***** Dataset
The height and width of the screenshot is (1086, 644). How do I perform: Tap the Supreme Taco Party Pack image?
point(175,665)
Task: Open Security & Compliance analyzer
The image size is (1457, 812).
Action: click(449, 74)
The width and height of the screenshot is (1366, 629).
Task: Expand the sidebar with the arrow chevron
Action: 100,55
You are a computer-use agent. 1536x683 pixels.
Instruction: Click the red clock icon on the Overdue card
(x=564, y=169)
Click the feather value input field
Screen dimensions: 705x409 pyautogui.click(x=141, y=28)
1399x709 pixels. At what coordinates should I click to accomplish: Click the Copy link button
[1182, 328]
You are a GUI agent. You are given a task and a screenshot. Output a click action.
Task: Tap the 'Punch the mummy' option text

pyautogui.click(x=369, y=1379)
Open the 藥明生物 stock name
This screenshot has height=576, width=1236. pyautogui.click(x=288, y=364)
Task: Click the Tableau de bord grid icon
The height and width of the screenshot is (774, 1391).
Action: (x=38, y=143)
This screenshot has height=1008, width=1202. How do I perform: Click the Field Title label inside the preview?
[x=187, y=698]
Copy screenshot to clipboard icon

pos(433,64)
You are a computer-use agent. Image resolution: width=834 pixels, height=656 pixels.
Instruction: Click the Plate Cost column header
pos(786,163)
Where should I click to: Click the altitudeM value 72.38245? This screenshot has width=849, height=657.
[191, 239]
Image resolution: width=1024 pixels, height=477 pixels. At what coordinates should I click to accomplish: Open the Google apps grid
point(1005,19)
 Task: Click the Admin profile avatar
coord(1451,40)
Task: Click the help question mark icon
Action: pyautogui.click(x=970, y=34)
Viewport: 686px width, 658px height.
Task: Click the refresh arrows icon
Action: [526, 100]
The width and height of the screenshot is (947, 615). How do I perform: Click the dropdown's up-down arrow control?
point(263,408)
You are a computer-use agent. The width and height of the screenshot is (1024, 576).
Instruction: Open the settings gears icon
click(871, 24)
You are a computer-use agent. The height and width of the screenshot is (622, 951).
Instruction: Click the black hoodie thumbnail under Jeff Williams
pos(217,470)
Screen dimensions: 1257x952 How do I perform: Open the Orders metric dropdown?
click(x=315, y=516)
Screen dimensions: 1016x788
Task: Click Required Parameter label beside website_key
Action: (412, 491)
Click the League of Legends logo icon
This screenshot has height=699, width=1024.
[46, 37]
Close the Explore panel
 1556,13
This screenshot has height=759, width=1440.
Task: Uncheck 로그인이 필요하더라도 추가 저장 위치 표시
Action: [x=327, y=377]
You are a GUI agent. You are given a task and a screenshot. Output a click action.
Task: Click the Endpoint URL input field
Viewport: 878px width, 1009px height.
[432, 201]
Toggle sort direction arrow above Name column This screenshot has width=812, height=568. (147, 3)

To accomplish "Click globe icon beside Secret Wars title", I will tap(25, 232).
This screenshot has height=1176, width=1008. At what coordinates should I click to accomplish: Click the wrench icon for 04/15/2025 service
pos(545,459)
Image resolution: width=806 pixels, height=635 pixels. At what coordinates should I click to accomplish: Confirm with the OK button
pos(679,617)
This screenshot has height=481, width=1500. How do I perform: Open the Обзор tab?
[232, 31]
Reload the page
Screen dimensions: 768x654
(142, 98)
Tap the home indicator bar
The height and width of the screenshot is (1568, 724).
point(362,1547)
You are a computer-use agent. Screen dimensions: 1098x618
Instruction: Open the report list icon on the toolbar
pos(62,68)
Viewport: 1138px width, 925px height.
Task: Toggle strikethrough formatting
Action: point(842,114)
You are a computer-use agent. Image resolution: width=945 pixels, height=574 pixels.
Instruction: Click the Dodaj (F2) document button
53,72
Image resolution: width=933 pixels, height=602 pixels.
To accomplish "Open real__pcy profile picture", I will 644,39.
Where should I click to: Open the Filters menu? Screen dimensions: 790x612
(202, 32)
**********
Task: The reply must repeat all of the records precisely.

Response to the exercise:
The height and width of the screenshot is (1086, 644). How do I perform: Tap the Supreme Taco Party Pack image?
point(175,665)
Task: Open Security & Compliance analyzer
The image size is (1457, 812).
Action: click(449, 74)
The width and height of the screenshot is (1366, 629).
Task: Expand the sidebar with the arrow chevron
Action: 100,55
You are a computer-use agent. 1536x683 pixels.
Instruction: Click the red clock icon on the Overdue card
(x=564, y=169)
Click the feather value input field
Screen dimensions: 705x409 pyautogui.click(x=141, y=28)
1399x709 pixels. At what coordinates should I click to accomplish: Click the Copy link button
[1182, 328]
You are a GUI agent. You are given a task and a screenshot. Output a click action.
Task: Tap the 'Punch the mummy' option text

pyautogui.click(x=369, y=1379)
Open the 藥明生物 stock name
This screenshot has height=576, width=1236. pyautogui.click(x=288, y=364)
Task: Click the Tableau de bord grid icon
The height and width of the screenshot is (774, 1391).
Action: (x=38, y=143)
This screenshot has height=1008, width=1202. How do I perform: Click the Field Title label inside the preview?
[x=187, y=698]
Copy screenshot to clipboard icon

pos(433,64)
You are a computer-use agent. Image resolution: width=834 pixels, height=656 pixels.
Instruction: Click the Plate Cost column header
pos(786,163)
Where should I click to: Click the altitudeM value 72.38245? This screenshot has width=849, height=657.
[191, 239]
Image resolution: width=1024 pixels, height=477 pixels. At what coordinates should I click to accomplish: Open the Google apps grid
point(1005,19)
 Task: Click the Admin profile avatar
coord(1451,40)
Task: Click the help question mark icon
Action: pyautogui.click(x=970, y=34)
Viewport: 686px width, 658px height.
Task: Click the refresh arrows icon
Action: [526, 100]
The width and height of the screenshot is (947, 615). How do I perform: Click the dropdown's up-down arrow control?
point(263,408)
You are a computer-use agent. The width and height of the screenshot is (1024, 576).
Instruction: Open the settings gears icon
click(871, 24)
You are a computer-use agent. The height and width of the screenshot is (622, 951).
Instruction: Click the black hoodie thumbnail under Jeff Williams
pos(217,470)
Screen dimensions: 1257x952 How do I perform: Open the Orders metric dropdown?
click(x=315, y=516)
Screen dimensions: 1016x788
Task: Click Required Parameter label beside website_key
Action: (412, 491)
Click the League of Legends logo icon
This screenshot has height=699, width=1024.
[46, 37]
Close the Explore panel
 1556,13
This screenshot has height=759, width=1440.
Task: Uncheck 로그인이 필요하더라도 추가 저장 위치 표시
Action: [x=327, y=377]
You are a GUI agent. You are given a task and a screenshot. Output a click action.
Task: Click the Endpoint URL input field
Viewport: 878px width, 1009px height.
[432, 201]
Toggle sort direction arrow above Name column This screenshot has width=812, height=568. (147, 3)

To accomplish "Click globe icon beside Secret Wars title", I will tap(25, 232).
This screenshot has height=1176, width=1008. At what coordinates should I click to accomplish: Click the wrench icon for 04/15/2025 service
pos(545,459)
Image resolution: width=806 pixels, height=635 pixels. At what coordinates should I click to accomplish: Confirm with the OK button
pos(679,617)
This screenshot has height=481, width=1500. How do I perform: Open the Обзор tab?
[232, 31]
Reload the page
Screen dimensions: 768x654
(142, 98)
Tap the home indicator bar
The height and width of the screenshot is (1568, 724).
point(362,1547)
You are a computer-use agent. Screen dimensions: 1098x618
Instruction: Open the report list icon on the toolbar
pos(62,68)
Viewport: 1138px width, 925px height.
Task: Toggle strikethrough formatting
Action: point(842,114)
You are a computer-use agent. Image resolution: width=945 pixels, height=574 pixels.
Instruction: Click the Dodaj (F2) document button
53,72
Image resolution: width=933 pixels, height=602 pixels.
To accomplish "Open real__pcy profile picture", I will 644,39.
Where should I click to: Open the Filters menu? Screen dimensions: 790x612
(202, 32)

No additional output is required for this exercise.